**Aim of the task**
In the records below, find the line containing "Click the scroll" and the line containing "Instruction: Preview the"; please repeat exactly the lines from one to the other, both included, and nothing more.
━━━ Given entries
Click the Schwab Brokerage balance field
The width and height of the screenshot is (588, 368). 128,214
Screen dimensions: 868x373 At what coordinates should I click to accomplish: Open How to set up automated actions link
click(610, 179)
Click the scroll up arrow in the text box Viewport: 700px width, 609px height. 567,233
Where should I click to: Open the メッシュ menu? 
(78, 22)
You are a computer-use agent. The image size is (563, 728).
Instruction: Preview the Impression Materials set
━━━━━━
━━━ Given entries
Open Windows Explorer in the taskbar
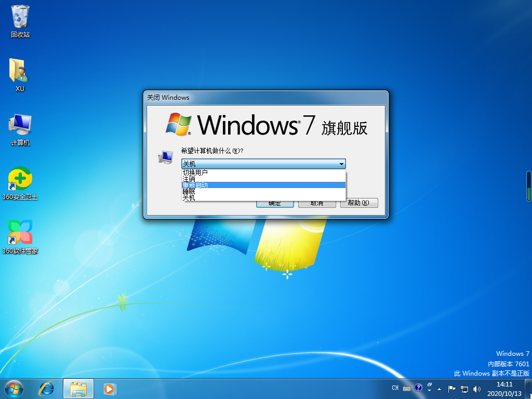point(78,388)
━━━━━━
**Response to the exercise**
Click the scroll up arrow in the text box Viewport: 700px width, 609px height. 567,233
Where should I click to: Open the メッシュ menu? 
(78, 22)
You are a computer-use agent. The image size is (563, 728).
Instruction: Preview the Impression Materials set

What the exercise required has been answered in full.